> Input records
★ ★ ★ ★ ★
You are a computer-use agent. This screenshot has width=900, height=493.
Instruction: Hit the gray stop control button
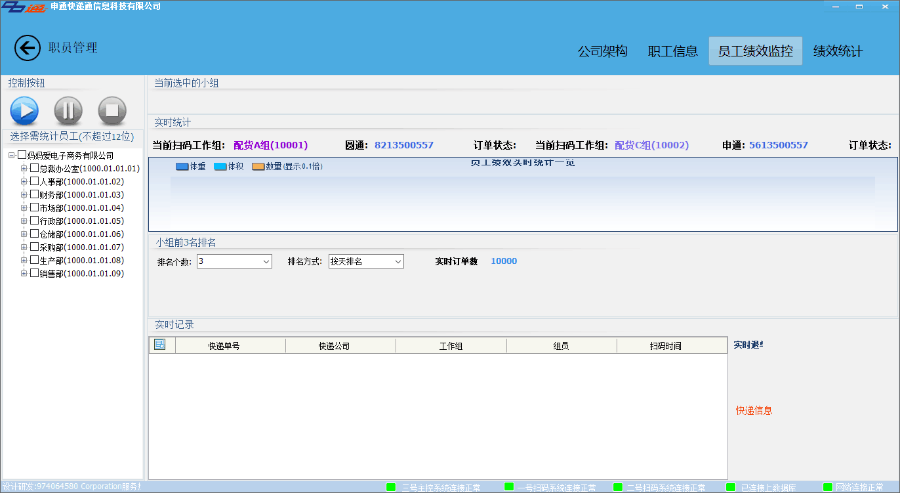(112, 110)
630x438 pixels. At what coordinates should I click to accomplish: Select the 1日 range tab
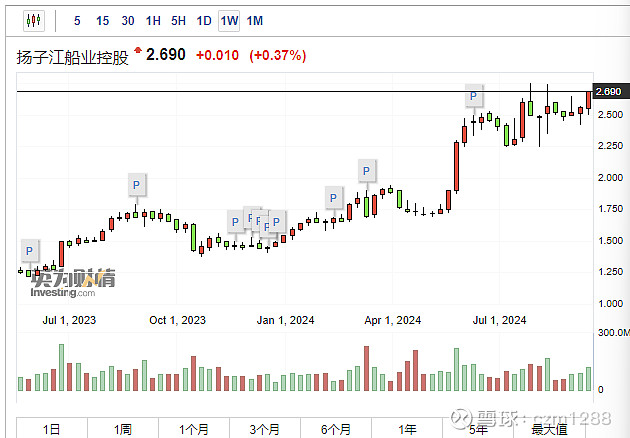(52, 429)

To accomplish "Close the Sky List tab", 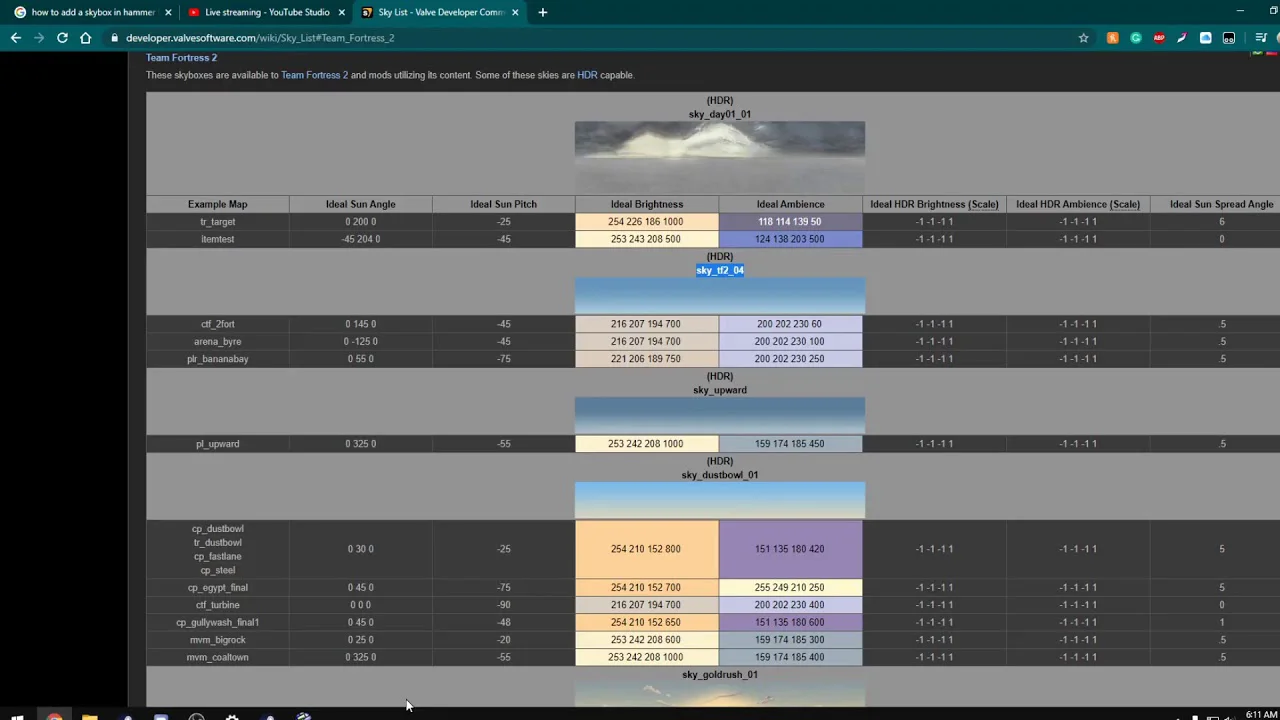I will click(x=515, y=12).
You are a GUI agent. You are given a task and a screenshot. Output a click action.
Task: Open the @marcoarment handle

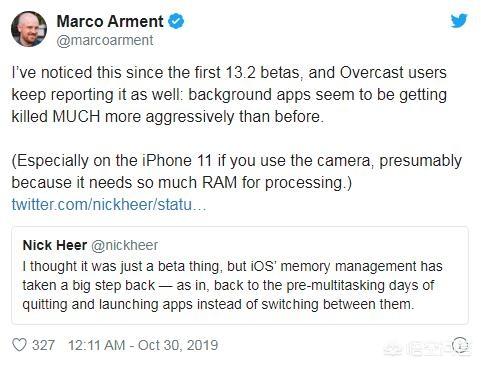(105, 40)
★ ★ ★ ★ ★
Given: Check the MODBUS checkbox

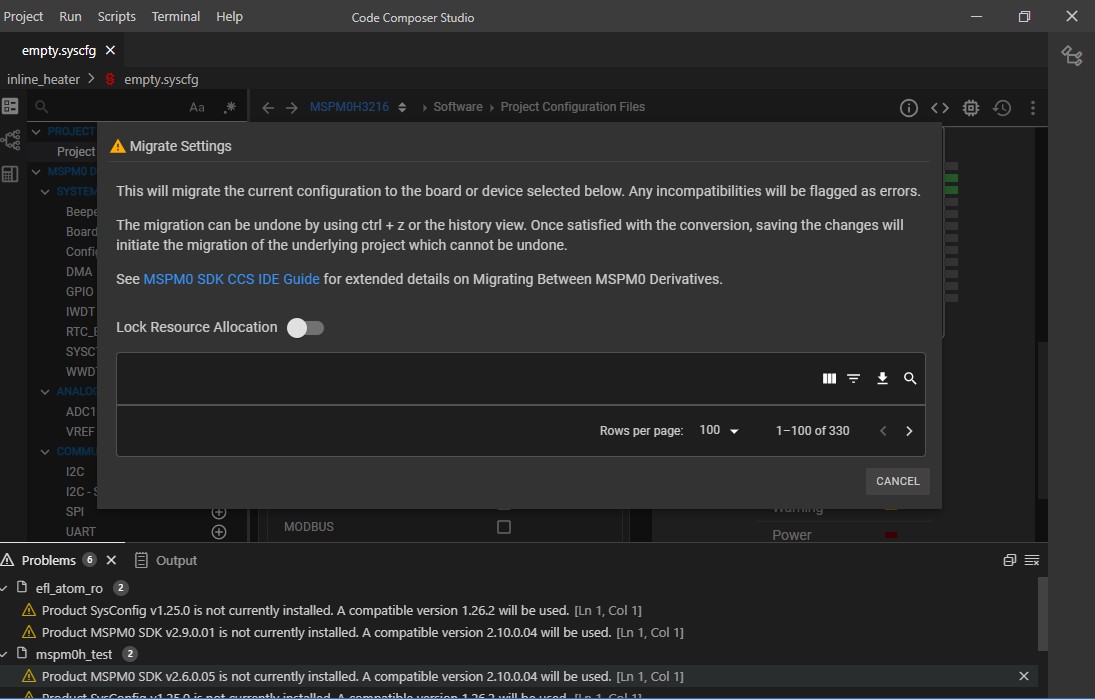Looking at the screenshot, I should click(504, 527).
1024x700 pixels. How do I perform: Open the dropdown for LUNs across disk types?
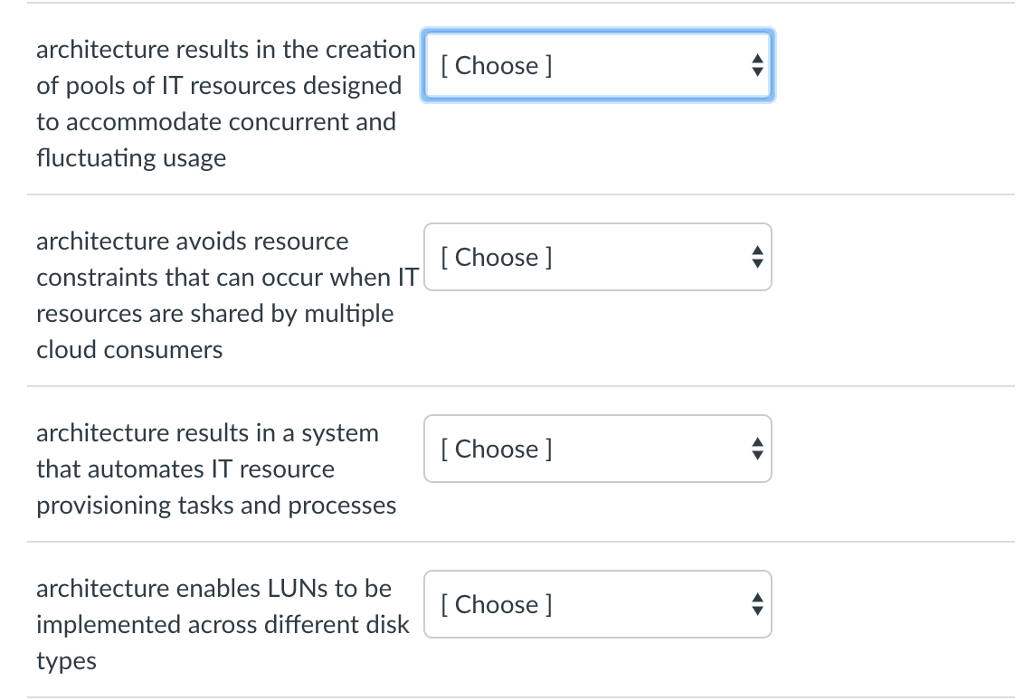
★ ★ ★ ★ ★
> Problem requirements
Please copy each line of the material that has the string "agent" somewhere in it.

> Solved exercise
You are a computer-use agent. This screenshot has width=900, height=493.
You are a GUI agent. You are given a task and a screenshot. Output a click action.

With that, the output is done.